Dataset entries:
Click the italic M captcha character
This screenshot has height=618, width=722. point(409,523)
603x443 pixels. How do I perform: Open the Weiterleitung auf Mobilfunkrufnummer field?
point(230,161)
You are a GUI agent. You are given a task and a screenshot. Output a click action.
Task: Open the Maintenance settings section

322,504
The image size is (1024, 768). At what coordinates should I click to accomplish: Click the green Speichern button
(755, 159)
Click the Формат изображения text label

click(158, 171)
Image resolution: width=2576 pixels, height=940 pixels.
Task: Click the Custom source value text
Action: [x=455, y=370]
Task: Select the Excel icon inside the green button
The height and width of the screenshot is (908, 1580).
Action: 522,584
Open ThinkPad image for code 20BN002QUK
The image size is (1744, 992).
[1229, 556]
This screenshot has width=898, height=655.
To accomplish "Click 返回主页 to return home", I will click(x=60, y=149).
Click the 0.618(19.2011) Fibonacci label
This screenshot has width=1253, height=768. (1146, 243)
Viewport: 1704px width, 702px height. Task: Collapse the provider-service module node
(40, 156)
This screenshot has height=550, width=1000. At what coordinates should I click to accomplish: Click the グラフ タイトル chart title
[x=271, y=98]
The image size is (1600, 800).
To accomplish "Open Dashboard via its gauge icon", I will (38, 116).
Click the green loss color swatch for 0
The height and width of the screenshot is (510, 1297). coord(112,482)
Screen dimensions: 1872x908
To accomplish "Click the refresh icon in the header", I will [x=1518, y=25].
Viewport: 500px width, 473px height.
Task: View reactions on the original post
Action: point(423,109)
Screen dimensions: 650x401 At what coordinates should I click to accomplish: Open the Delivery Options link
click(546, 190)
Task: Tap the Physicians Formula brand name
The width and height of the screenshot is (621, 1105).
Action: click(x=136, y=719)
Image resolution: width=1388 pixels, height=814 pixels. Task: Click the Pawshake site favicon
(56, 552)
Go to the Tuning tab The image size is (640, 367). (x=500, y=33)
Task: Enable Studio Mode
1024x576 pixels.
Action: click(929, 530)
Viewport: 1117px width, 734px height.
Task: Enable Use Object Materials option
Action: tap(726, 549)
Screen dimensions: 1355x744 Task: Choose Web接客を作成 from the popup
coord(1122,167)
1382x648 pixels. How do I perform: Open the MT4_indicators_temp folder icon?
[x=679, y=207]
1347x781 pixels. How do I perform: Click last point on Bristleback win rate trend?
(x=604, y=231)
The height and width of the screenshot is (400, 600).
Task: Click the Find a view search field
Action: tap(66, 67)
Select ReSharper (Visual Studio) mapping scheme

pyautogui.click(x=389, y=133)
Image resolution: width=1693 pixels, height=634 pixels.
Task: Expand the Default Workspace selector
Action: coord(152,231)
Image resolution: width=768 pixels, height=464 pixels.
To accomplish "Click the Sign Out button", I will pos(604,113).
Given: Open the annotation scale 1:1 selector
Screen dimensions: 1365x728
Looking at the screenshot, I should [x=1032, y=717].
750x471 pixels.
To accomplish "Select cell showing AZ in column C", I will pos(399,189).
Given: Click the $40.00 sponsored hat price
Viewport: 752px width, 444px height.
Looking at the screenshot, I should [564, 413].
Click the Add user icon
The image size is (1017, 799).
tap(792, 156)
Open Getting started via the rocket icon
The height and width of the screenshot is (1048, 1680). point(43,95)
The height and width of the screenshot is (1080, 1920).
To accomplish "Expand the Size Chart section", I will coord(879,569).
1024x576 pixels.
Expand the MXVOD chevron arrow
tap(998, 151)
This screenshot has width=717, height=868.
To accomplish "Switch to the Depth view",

→ **Task**: The answer should consist only of the lines from the one with "1382x648 pixels. How" to the final line of the records above, retyped word for word.

→ **Written solution**:
1382x648 pixels. How do I perform: Open the MT4_indicators_temp folder icon?
[x=679, y=207]
1347x781 pixels. How do I perform: Click last point on Bristleback win rate trend?
(x=604, y=231)
The height and width of the screenshot is (400, 600).
Task: Click the Find a view search field
Action: tap(66, 67)
Select ReSharper (Visual Studio) mapping scheme

pyautogui.click(x=389, y=133)
Image resolution: width=1693 pixels, height=634 pixels.
Task: Expand the Default Workspace selector
Action: coord(152,231)
Image resolution: width=768 pixels, height=464 pixels.
To accomplish "Click the Sign Out button", I will pos(604,113).
Given: Open the annotation scale 1:1 selector
Screen dimensions: 1365x728
Looking at the screenshot, I should [x=1032, y=717].
750x471 pixels.
To accomplish "Select cell showing AZ in column C", I will pos(399,189).
Given: Click the $40.00 sponsored hat price
Viewport: 752px width, 444px height.
Looking at the screenshot, I should [564, 413].
Click the Add user icon
The image size is (1017, 799).
tap(792, 156)
Open Getting started via the rocket icon
The height and width of the screenshot is (1048, 1680). point(43,95)
The height and width of the screenshot is (1080, 1920).
To accomplish "Expand the Size Chart section", I will coord(879,569).
1024x576 pixels.
Expand the MXVOD chevron arrow
tap(998, 151)
This screenshot has width=717, height=868.
To accomplish "Switch to the Depth view",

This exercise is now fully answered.